Records from a dataset:
>>>>
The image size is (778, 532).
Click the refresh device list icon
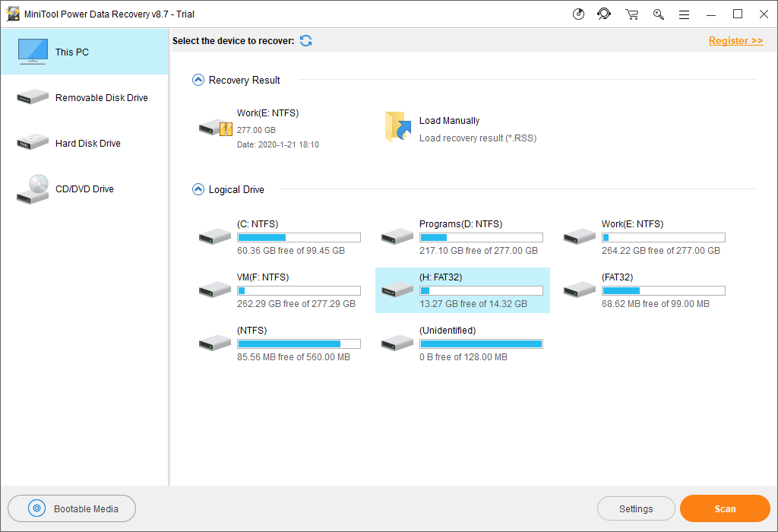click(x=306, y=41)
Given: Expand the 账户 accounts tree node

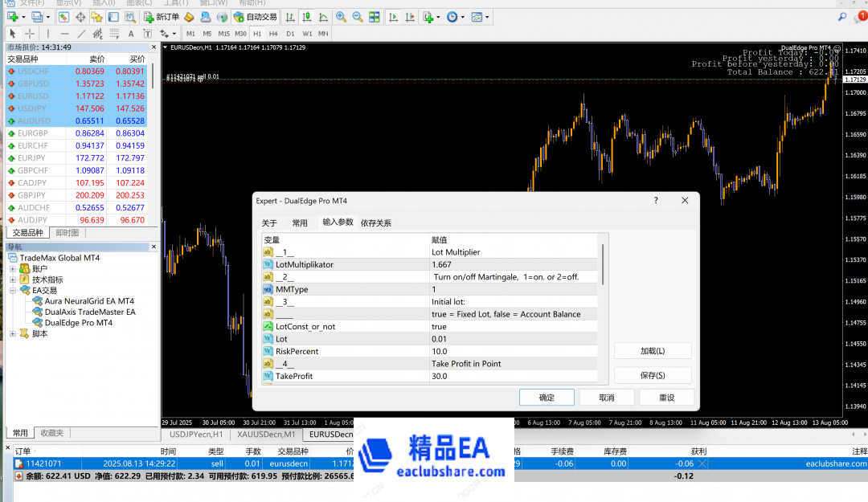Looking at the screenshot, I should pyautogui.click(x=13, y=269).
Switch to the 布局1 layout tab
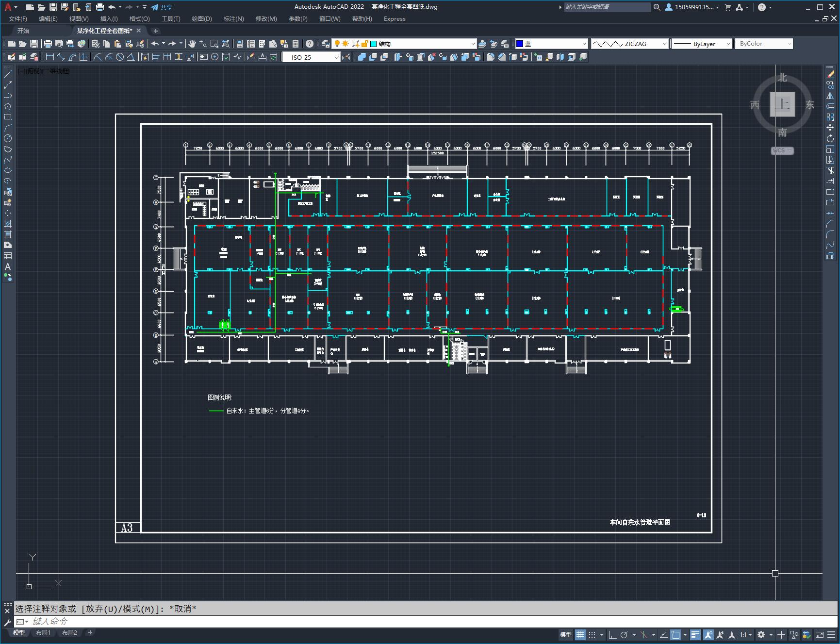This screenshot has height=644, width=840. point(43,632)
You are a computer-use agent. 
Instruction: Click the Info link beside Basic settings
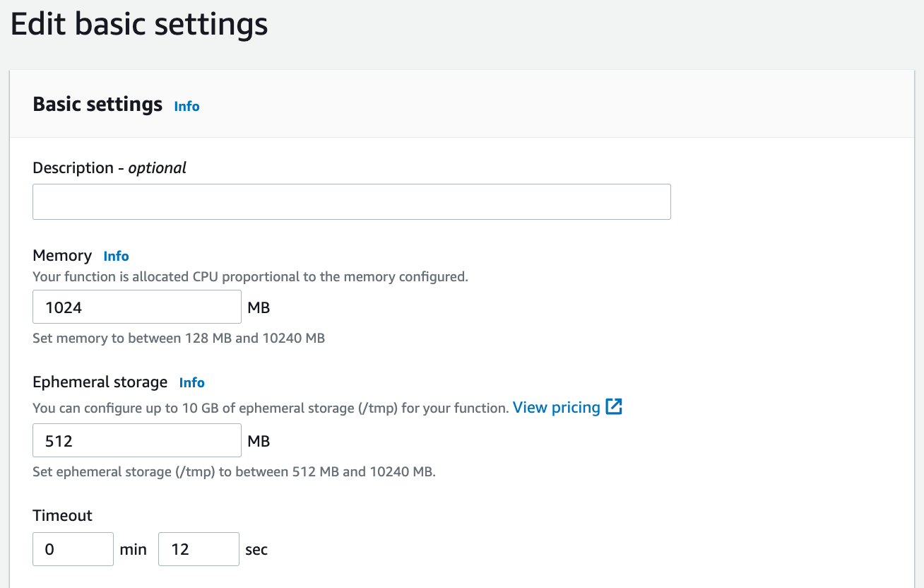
<<<<
>>>>
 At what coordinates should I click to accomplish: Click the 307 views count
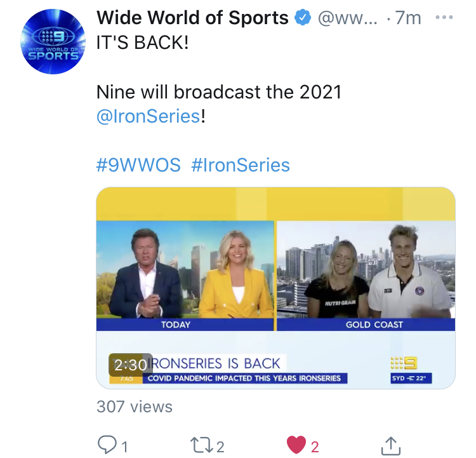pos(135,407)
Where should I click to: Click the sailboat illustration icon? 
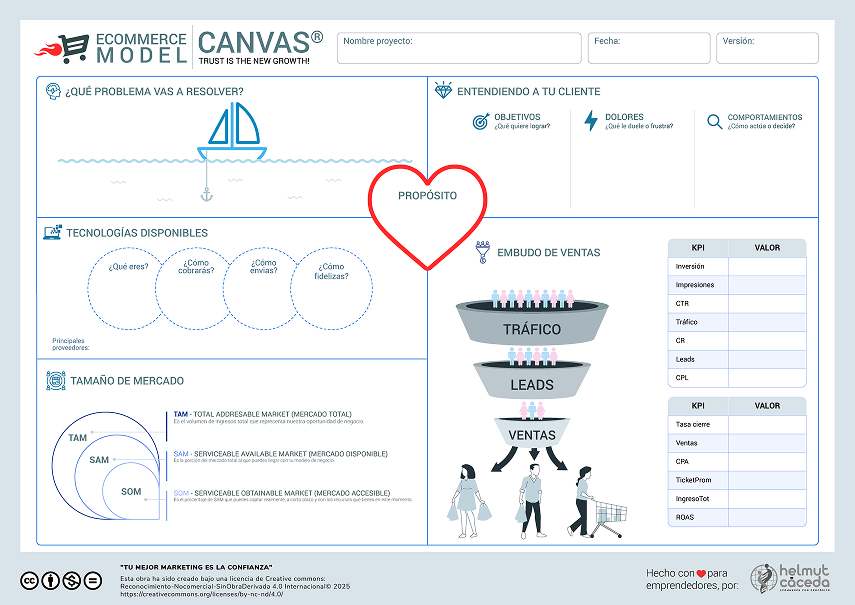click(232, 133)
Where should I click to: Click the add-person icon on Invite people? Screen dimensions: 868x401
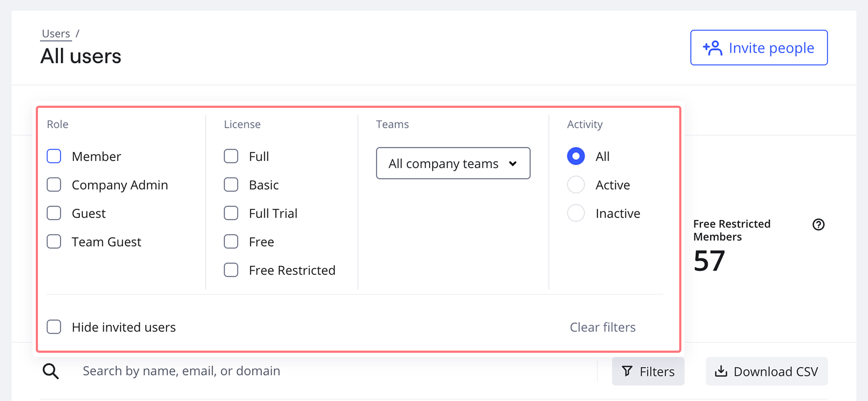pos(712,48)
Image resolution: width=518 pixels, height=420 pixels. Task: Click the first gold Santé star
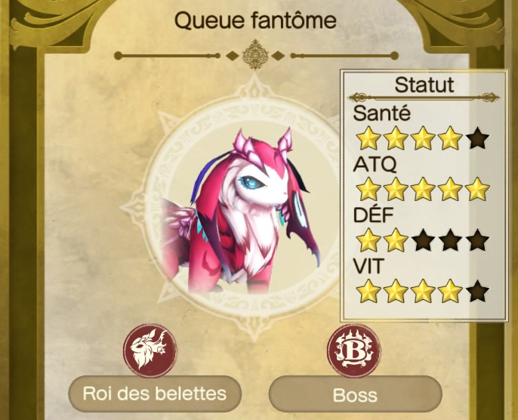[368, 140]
<<<<
>>>>
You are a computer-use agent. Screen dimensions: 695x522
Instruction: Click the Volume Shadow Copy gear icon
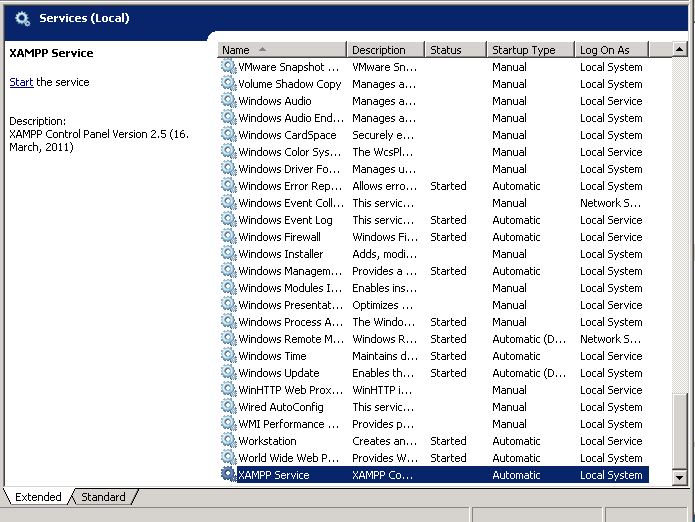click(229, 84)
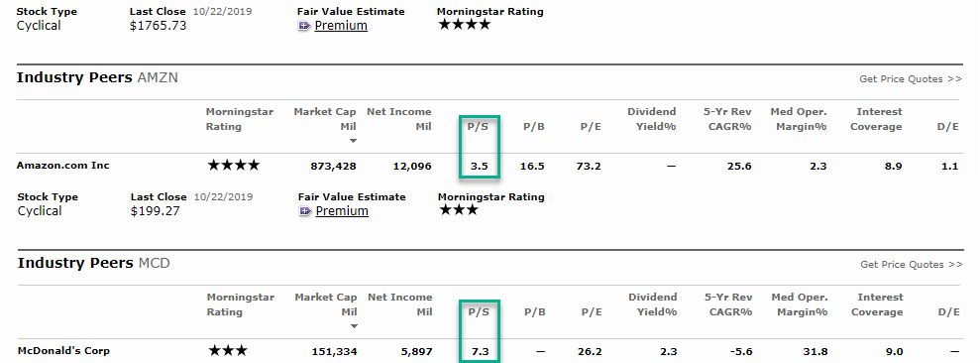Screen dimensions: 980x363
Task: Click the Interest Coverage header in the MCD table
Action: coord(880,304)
<<<<
REQUIRED ACTION:
Nothing but the lines above from the one that has "Switch to the 布局1 layout tab" down to the one that has "Instruction: Click the Info" belongs in the answer, copied exactly, without pictures.

ANSWER SPACE:
Switch to the 布局1 layout tab
This screenshot has height=644, width=840. point(43,632)
You are a computer-use agent. 
Instruction: Click the Info link beside Basic settings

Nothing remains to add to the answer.